# We implement the group g=L_3(4):2^2
g:=AllPrimitiveGroups(DegreeOperation,105)[3];
# We determine all central involutions of the group g.
while true do
r:=Random(g);
if Order(r)=2 and Size(Centralizer(g,r))=64*4 then break; fi;
od;
2A:=Set(ConjugacyClass(g,r));
# Consider now the transitive action of g on 2A by conjugation. We determine
# the suborbits of this action.
centr:=Centralizer(g,2A[1]);
suborbs:=[]; Remainder:=ShallowCopy(2A);
while Remainder <> [] do
conj:=Set(ConjugacyClass(centr,Remainder[1]));
Append(suborbs,[conj]);
SubtractSet(Remainder,conj);
od;
Sub0:=Filtered(suborbs,x->Size(x)=1)[1];
Sub1A:=Filtered(suborbs,x->Size(x)=2)[1];
Sub1B:=Filtered(suborbs,x->Size(x)=8)[1];
Sub2A:=Filtered(suborbs,x->Size(x)=16)[1];
Sub2B:=Filtered(suborbs,x->Size(x)=32)[1];
Sub3A:=Filtered(suborbs,x->Size(x)=64 and Order(2A[1]*x[1])=4)[1];
Sub3B:=Filtered(suborbs,x->Size(x)=64 and Order(2A[1]*x[1])=3)[1];
Sub4:=Filtered(suborbs,x->Size(x)=128)[1];
# We verify that the only central involutions that commute with 2A[1] are
# those involutions contained in Sub0, Sub1A, Sub1B and Sub2A. If this is
# indeed the case, then Status1 will be true.

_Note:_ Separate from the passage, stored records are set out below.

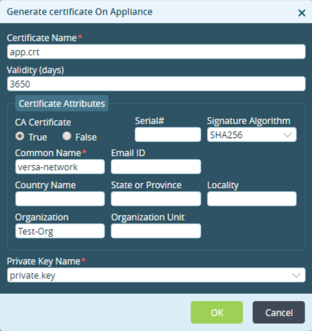
Task: Focus the Locality input field
Action: point(252,199)
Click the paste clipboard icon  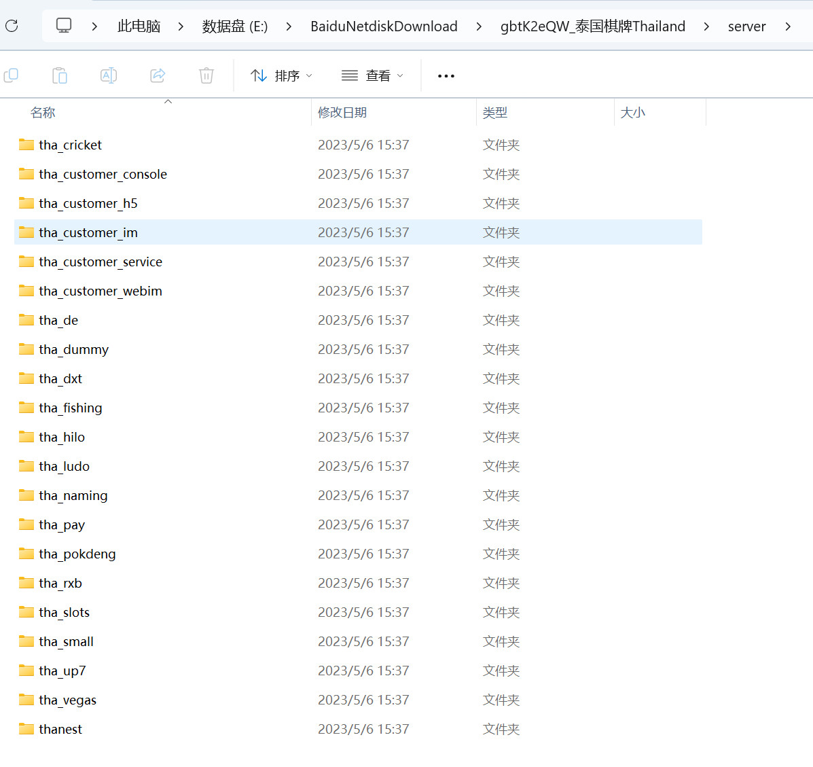pyautogui.click(x=60, y=75)
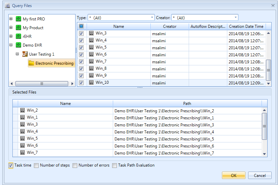Uncheck the Win_4 file checkbox
This screenshot has width=278, height=185.
pyautogui.click(x=81, y=41)
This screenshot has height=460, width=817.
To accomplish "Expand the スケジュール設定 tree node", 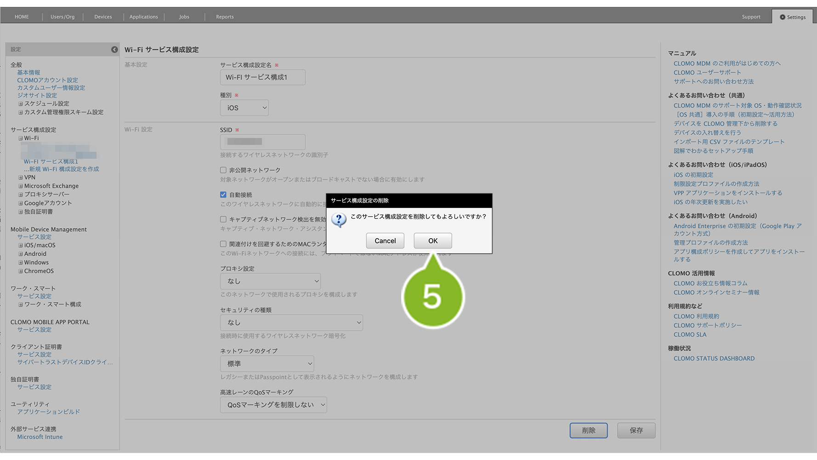I will 21,104.
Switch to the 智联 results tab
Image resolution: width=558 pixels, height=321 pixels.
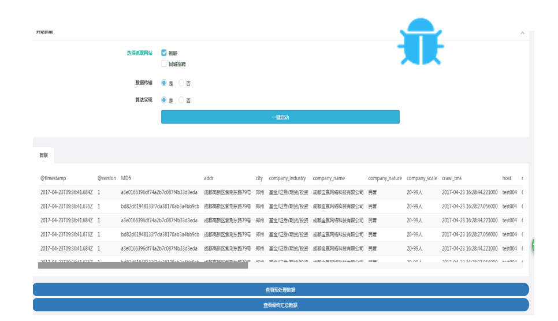(44, 155)
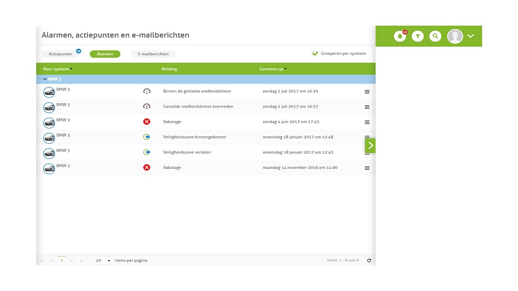The height and width of the screenshot is (291, 518).
Task: Click page 1 in pagination
Action: point(62,260)
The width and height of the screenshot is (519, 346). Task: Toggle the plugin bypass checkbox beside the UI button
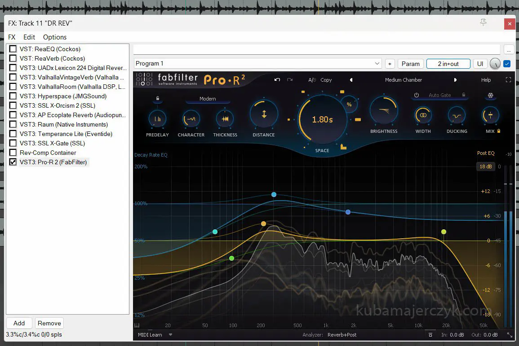(507, 64)
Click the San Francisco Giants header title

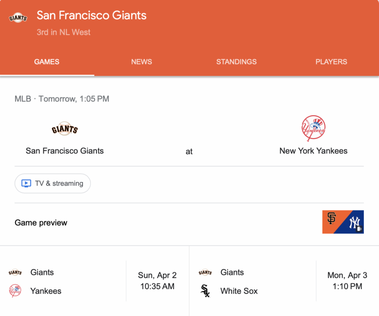[x=92, y=15]
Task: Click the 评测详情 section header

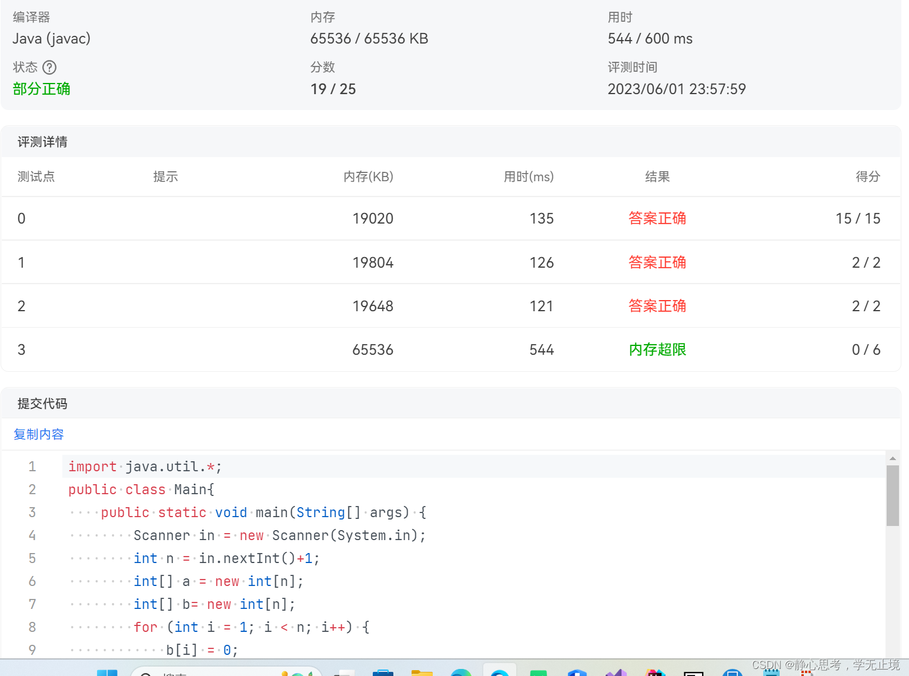Action: (42, 141)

Status1:= Comm(2A[1],Sub0[1])=() and Comm(2A[1],Sub1A[1])=() and
Comm(2A[1],Sub1B[1])=() and Comm(2A[1],Sub2A[1])=() and
Comm(2A[1],Sub2B[1])<>() and Comm(2A[1],Sub3A[1])<>() and
Comm(2A[1],Sub3B[1])<>() and Comm(2A[1],Sub4[1])<>();
# We verify that if x is an involution belonging to Sub1A, Sub1B or Sub2A,
# then 2A[1] * x is also a central involution belonging to the same suborbit.

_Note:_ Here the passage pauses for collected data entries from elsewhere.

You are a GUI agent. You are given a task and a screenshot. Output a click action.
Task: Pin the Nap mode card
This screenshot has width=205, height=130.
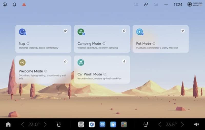coord(65,31)
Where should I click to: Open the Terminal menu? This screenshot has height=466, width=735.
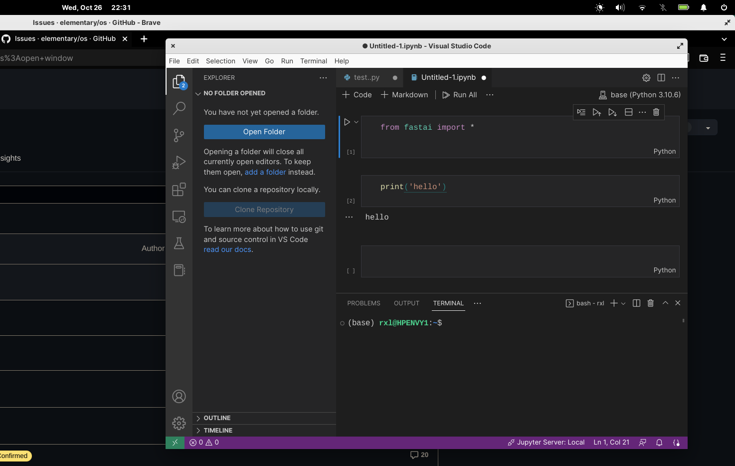tap(314, 61)
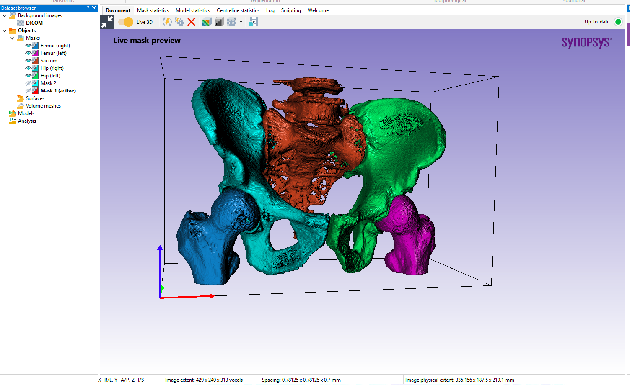Collapse the Masks tree node
This screenshot has width=630, height=385.
coord(13,38)
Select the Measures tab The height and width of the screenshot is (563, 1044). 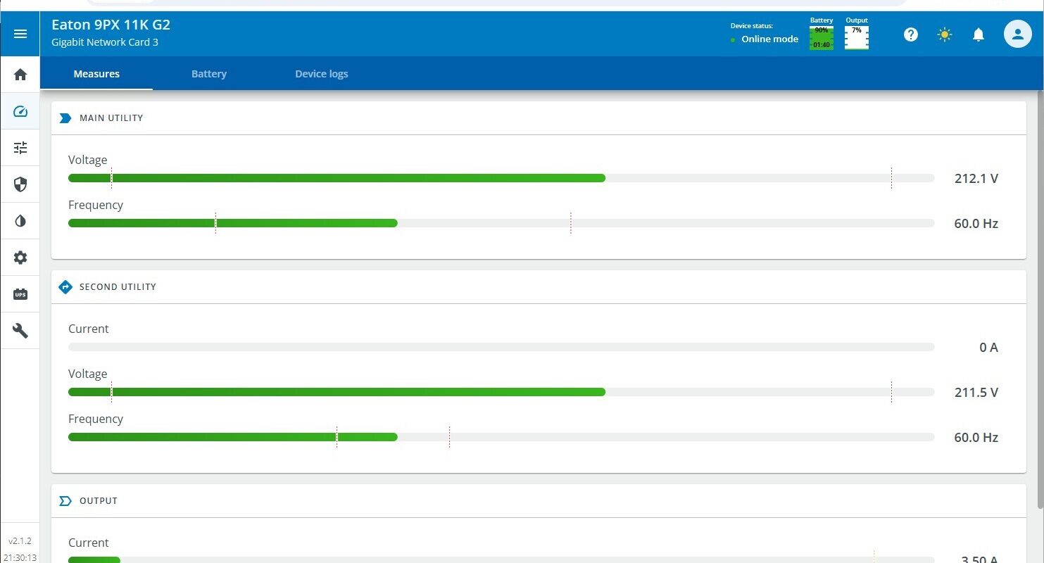[x=96, y=74]
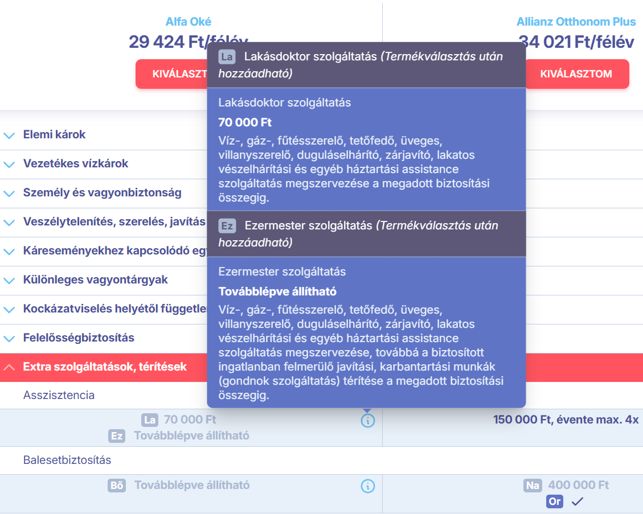Open the Alfa Oké product link
The width and height of the screenshot is (643, 514).
click(x=189, y=22)
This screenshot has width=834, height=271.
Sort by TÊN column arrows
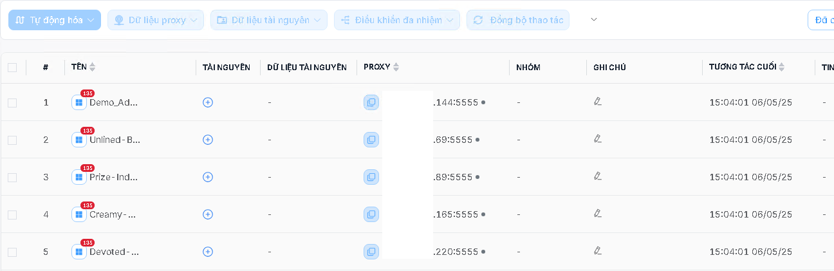click(92, 67)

# If this is the case, then Status2 will be true.
Status2 := (2A[1]*Sub1A[1] in Sub1A) and (2A[1]*Sub1B[1] in Sub1B) and
(2A[1]*Sub2A[1] in Sub2A);
# Suppose x <> 2A[1] is a central involution commuting with 2A[1], and denote by
# N the normalizer (in g) of the group generated by 2A[1] and x. Then we show that
# (1) N has size 768 if x belongs to Sub1A,
# (2) N has size 192 if x belongs to Sub1B,
# (3) N has size 96 if x belongs to Sub2A.

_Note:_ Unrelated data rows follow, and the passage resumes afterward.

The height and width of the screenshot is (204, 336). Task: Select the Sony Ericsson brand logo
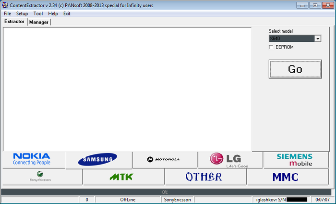41,177
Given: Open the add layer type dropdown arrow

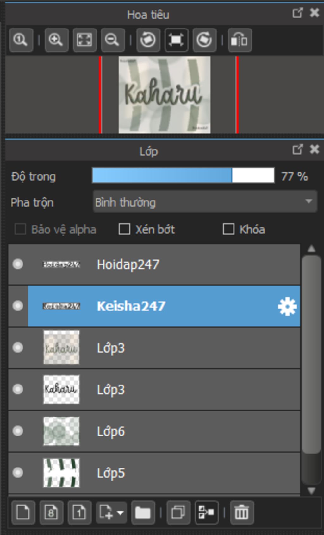Looking at the screenshot, I should click(x=121, y=512).
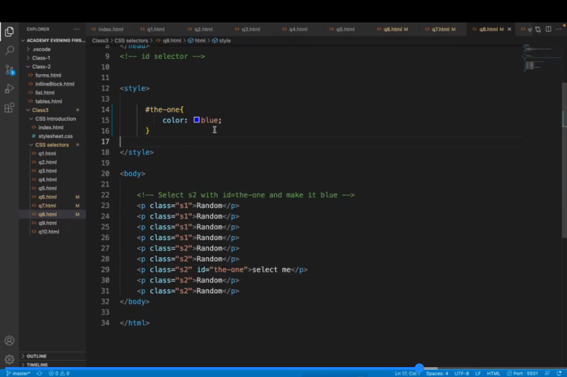
Task: Click the blue color swatch on line 15
Action: (x=196, y=120)
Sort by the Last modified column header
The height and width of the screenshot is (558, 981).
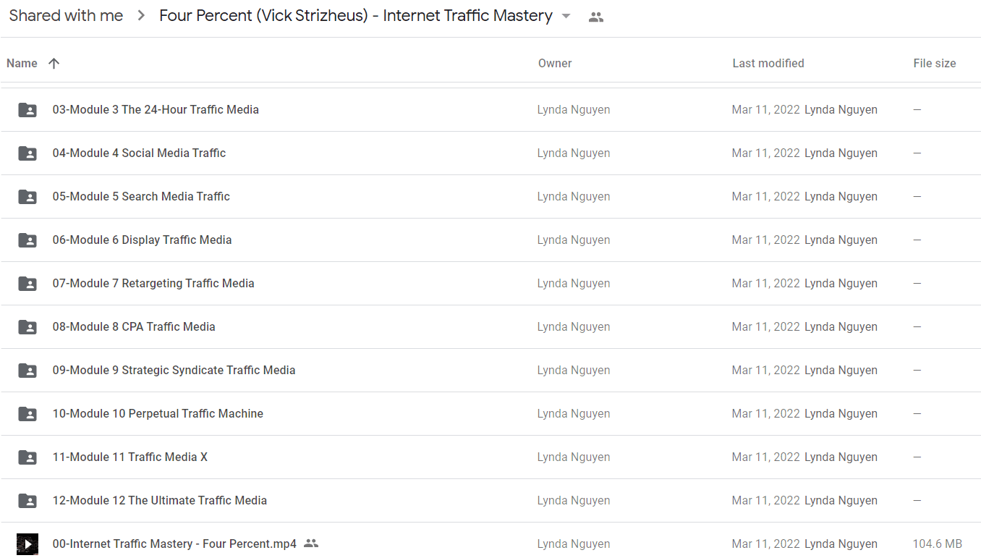click(x=768, y=63)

# If these claims are true then Status3 will be true.
Status3 := Size(Normalizer(g,Group([2A[1],Sub1A[1]])))=768 and
Size(Normalizer(g,Group([2A[1],Sub1B[1]])))=192 and
Size(Normalizer(g,Group([2A[1],Sub2A[1]])))=96;
# Suppose x<>2A[1] is a central involution, and denote by H(x) the group generated
# by 2A[1] and x. We verify that the following holds:
# (1) if x in Sub1A, then H(x) is isomorphic with C_2 x C_2,
# (2) if x in Sub1B, then H(x) is isomorphic with C_2 x C_2,
# (3) if x in Sub2A, then H(x) is isomorphic with C_2 x C_2,
# (4) if x in Sub2B, then H(x) is isomorphic with D_8,
# (5) if x in Sub3A, then H(x) is isomorphic with D_8,
# (6) if x in Sub3B, then H(x) is isomorphic with S_3,
# (7) if x in Sub4, then H(x) is isomorphic with D_{10}.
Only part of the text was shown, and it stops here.